| Provided records |
- - - - -
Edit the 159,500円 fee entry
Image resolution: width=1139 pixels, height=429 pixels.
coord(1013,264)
- - - - -
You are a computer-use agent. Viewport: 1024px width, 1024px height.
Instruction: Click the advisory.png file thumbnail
- - - - -
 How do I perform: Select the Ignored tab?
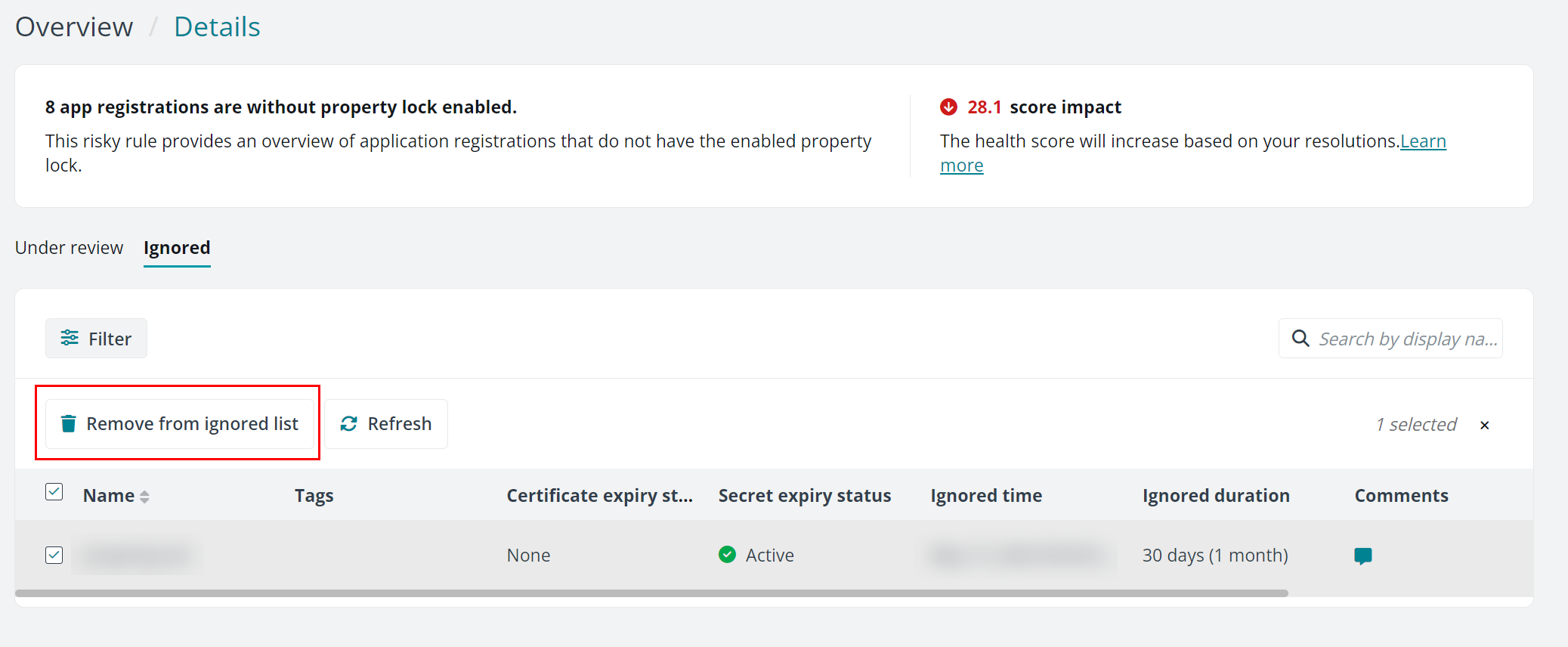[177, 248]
- - - - -
| Exercise directions |
Among the records above, extract exactly the lines from the line with "You are a computer-use" to the line with "Instruction: Click the", both lines included, and leave out the rest.

| Written answer |
You are a computer-use agent. Viewport: 1024px width, 1024px height.
Instruction: Click the advisory.png file thumbnail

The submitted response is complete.